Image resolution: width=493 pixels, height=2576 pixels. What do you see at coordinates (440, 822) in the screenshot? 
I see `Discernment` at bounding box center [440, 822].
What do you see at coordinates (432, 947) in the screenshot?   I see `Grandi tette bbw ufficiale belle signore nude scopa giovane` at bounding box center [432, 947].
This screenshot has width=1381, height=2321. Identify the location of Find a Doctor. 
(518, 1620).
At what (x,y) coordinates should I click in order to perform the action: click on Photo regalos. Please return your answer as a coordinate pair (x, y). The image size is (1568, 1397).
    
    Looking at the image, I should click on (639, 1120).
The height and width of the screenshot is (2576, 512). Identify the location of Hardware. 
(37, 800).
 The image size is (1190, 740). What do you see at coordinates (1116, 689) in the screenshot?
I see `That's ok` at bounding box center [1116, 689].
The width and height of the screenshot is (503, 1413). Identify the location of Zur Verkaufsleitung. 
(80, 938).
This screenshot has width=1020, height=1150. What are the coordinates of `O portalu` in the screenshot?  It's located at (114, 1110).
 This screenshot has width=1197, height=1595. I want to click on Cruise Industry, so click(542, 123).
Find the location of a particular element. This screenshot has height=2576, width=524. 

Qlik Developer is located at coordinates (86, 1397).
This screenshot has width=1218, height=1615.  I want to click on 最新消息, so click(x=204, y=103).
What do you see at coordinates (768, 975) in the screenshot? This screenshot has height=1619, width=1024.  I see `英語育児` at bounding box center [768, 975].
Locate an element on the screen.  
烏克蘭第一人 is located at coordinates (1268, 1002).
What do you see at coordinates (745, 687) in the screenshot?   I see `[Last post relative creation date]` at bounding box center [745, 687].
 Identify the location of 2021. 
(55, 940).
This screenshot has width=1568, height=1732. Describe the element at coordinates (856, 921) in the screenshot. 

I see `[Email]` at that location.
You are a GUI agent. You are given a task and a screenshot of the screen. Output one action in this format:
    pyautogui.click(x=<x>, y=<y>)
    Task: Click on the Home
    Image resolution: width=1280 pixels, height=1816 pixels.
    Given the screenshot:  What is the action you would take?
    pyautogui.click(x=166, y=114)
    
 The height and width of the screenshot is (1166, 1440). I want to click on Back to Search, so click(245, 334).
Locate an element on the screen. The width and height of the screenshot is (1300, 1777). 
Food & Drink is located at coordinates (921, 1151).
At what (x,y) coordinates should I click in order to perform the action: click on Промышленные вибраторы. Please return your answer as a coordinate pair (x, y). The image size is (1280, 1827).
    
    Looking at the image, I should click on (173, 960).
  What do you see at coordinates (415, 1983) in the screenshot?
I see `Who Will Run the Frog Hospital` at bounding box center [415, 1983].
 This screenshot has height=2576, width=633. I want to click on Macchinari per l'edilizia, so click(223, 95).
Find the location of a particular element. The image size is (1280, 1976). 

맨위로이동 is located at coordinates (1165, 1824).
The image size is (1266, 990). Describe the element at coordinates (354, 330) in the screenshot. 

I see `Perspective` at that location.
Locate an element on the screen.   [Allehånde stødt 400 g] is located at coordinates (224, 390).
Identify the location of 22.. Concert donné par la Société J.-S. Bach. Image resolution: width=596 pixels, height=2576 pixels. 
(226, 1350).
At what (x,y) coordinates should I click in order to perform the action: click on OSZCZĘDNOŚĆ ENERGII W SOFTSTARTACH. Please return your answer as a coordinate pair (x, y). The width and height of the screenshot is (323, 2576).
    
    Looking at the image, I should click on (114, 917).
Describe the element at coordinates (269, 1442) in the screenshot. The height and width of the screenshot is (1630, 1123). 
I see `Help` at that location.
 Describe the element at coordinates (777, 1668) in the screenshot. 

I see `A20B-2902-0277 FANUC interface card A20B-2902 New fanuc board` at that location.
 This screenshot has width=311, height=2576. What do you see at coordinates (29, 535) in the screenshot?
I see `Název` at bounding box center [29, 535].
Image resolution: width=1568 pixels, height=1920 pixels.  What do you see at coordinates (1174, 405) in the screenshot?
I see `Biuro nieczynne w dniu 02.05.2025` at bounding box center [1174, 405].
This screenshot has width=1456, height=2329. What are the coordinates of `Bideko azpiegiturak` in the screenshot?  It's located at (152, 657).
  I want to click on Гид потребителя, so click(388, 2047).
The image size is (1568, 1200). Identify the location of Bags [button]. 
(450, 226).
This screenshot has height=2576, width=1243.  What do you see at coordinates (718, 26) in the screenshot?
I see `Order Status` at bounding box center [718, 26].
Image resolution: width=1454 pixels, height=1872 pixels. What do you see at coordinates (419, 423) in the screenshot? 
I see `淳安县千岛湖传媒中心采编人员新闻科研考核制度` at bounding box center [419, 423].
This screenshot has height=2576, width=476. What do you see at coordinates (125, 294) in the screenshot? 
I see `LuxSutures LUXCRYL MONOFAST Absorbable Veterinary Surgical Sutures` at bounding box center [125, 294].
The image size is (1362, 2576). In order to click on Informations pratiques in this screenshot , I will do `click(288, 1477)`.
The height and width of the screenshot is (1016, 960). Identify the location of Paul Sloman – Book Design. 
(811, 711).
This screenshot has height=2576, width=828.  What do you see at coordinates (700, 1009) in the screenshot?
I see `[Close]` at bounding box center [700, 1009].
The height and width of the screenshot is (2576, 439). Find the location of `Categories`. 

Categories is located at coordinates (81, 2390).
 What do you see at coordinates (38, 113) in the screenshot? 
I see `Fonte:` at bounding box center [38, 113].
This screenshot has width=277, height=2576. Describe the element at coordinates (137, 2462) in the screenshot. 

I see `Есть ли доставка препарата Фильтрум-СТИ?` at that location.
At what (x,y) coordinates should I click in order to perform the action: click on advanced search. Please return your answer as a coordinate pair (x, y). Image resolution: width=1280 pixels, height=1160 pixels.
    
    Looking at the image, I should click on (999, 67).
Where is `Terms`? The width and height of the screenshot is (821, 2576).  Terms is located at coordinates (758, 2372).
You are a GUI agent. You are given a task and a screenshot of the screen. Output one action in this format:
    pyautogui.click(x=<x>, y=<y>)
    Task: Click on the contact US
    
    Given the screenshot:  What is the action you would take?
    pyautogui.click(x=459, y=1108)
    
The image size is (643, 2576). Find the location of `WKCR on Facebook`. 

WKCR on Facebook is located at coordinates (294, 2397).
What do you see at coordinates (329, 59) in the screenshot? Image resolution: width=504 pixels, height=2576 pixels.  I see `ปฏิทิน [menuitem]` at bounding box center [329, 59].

**STATED PROBLEM:** Copy out the records word for word, starting at the line that contains "This screenshot has width=1568, height=1732." and ending after the line that contains "This screenshot has height=2576, width=633.".

**RESULT FOR THIS TASK:**
This screenshot has width=1568, height=1732. Describe the element at coordinates (856, 921) in the screenshot. 

I see `[Email]` at that location.
You are a GUI agent. You are given a task and a screenshot of the screen. Output one action in this format:
    pyautogui.click(x=<x>, y=<y>)
    Task: Click on the Home
    Image resolution: width=1280 pixels, height=1816 pixels.
    Given the screenshot:  What is the action you would take?
    pyautogui.click(x=166, y=114)
    
 The height and width of the screenshot is (1166, 1440). I want to click on Back to Search, so click(245, 334).
Locate an element on the screen. The width and height of the screenshot is (1300, 1777). 
Food & Drink is located at coordinates (921, 1151).
At what (x,y) coordinates should I click in order to perform the action: click on Промышленные вибраторы. Please return your answer as a coordinate pair (x, y). The image size is (1280, 1827).
    
    Looking at the image, I should click on (173, 960).
  What do you see at coordinates (415, 1983) in the screenshot?
I see `Who Will Run the Frog Hospital` at bounding box center [415, 1983].
 This screenshot has height=2576, width=633. I want to click on Macchinari per l'edilizia, so click(223, 95).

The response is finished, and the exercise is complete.